§ Assigned task:
Take the lines from the one containing "Image resolution: width=1262" through the final line below and restate them exactly. Omit the pictures.

= = =

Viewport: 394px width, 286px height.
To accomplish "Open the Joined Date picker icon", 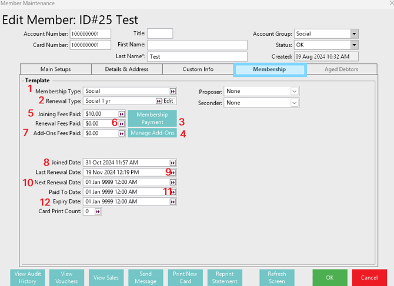I will click(173, 163).
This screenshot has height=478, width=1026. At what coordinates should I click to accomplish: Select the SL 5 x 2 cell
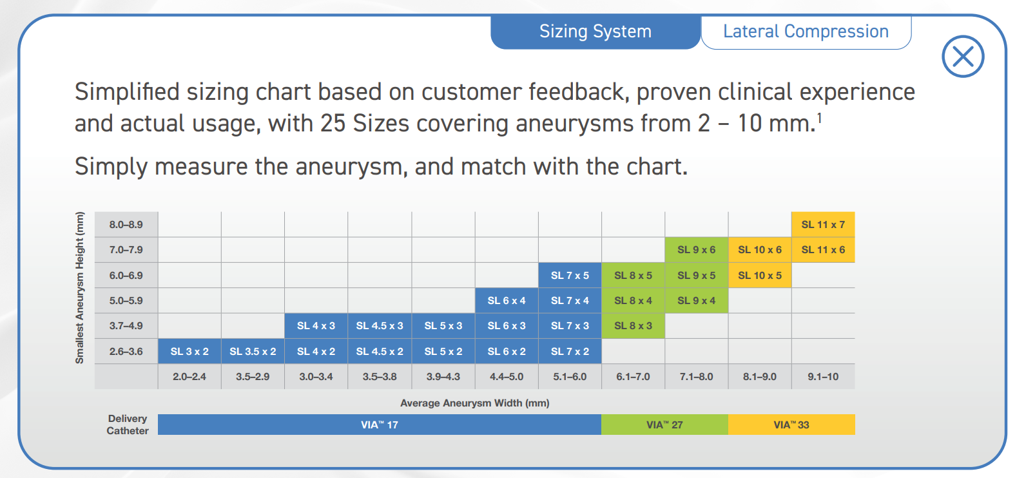coord(443,351)
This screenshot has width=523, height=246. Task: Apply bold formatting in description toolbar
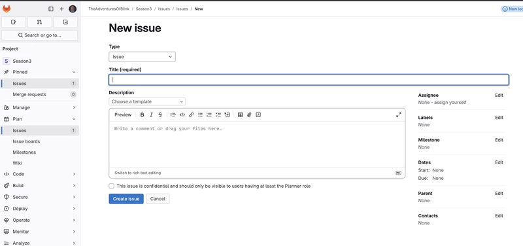coord(142,115)
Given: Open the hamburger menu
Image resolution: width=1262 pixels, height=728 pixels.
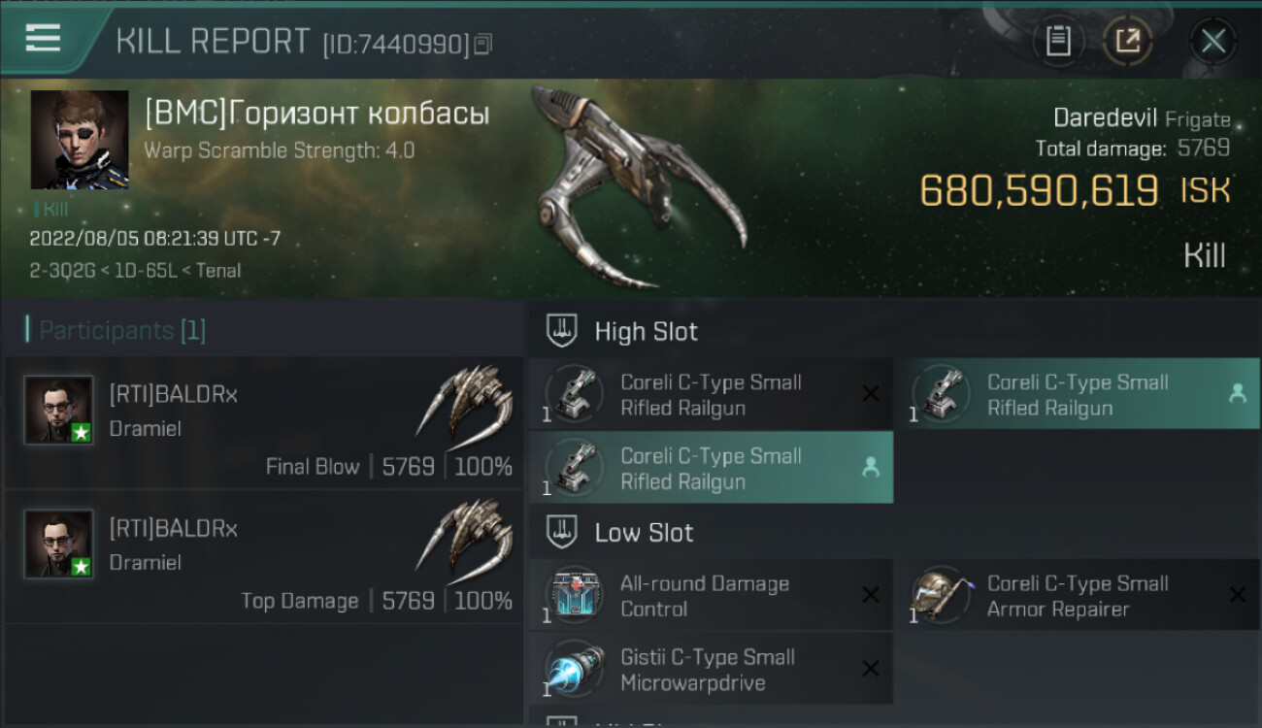Looking at the screenshot, I should point(43,39).

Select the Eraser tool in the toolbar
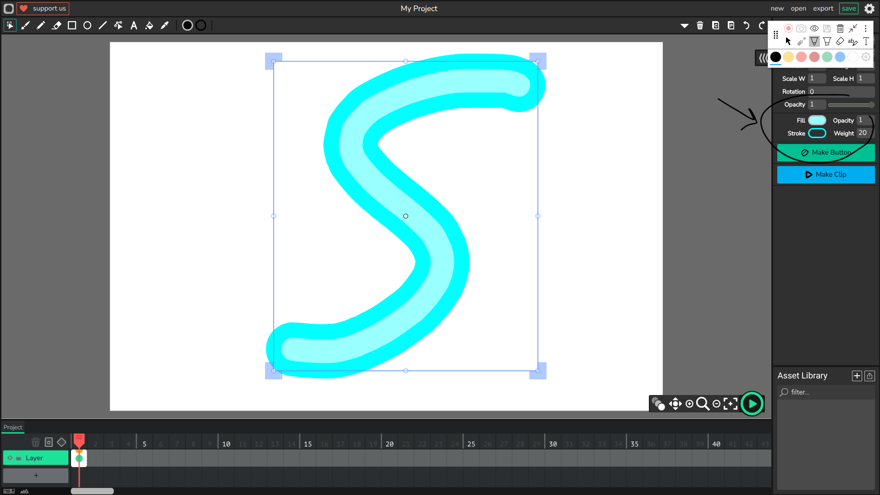56,26
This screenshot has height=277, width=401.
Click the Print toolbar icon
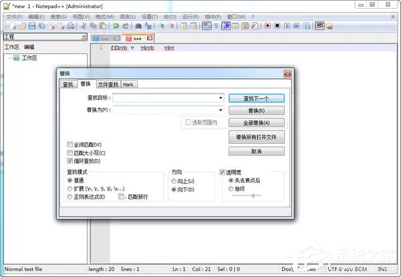pos(71,26)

= = =

§ Answer for this exercise:
Image resolution: width=1262 pixels, height=728 pixels.
Looking at the screenshot, I should point(43,39).

Select the Eraser tool in the toolbar
56,26
This screenshot has height=277, width=401.
Click the Print toolbar icon
pos(71,26)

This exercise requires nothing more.